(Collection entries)
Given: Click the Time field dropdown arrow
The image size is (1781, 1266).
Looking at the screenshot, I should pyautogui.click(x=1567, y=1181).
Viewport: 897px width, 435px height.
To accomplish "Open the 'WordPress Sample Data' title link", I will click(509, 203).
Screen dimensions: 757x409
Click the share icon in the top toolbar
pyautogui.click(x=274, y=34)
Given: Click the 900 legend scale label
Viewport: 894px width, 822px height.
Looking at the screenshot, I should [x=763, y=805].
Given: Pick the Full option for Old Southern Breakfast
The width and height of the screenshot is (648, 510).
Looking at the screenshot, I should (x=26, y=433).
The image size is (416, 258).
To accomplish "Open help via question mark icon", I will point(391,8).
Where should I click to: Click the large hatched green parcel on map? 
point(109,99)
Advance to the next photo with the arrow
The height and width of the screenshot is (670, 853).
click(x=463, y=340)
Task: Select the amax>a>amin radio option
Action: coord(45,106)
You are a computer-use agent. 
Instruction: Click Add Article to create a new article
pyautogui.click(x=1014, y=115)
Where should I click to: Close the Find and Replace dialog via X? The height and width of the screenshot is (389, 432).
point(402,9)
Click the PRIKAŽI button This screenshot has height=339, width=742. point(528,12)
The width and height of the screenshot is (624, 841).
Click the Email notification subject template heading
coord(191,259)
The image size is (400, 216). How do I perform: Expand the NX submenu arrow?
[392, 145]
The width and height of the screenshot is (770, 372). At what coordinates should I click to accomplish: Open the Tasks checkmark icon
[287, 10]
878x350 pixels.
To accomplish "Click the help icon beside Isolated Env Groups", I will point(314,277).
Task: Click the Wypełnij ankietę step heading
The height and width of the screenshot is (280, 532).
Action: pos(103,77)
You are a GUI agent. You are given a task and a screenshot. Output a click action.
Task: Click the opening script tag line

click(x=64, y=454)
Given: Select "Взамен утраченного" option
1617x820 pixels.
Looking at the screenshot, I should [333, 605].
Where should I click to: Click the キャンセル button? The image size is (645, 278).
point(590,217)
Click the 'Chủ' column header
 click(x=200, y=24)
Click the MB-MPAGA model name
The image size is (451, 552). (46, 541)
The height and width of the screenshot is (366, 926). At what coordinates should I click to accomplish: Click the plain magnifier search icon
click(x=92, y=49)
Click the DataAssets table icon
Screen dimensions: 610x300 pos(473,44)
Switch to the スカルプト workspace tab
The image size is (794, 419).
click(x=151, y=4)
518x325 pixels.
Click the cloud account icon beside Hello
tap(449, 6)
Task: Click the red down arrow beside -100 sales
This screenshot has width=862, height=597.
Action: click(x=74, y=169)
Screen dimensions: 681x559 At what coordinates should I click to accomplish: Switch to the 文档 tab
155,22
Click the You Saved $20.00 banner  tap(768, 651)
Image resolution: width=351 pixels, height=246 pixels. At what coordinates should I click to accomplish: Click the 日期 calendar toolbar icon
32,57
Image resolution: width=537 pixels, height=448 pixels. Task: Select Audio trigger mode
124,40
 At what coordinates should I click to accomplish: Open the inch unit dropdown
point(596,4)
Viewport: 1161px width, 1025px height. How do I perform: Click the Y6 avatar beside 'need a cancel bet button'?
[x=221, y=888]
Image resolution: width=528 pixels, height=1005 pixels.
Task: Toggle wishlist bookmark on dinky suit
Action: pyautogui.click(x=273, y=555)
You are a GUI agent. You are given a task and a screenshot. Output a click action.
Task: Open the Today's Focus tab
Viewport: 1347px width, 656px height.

● Work to be completed
Look over the records above and copy each line that includes the string "help".

● Completed exercise
To accomplish "Open help via question mark icon", I will point(391,8).
To accomplish "Click the help icon beside Isolated Env Groups", I will point(314,277).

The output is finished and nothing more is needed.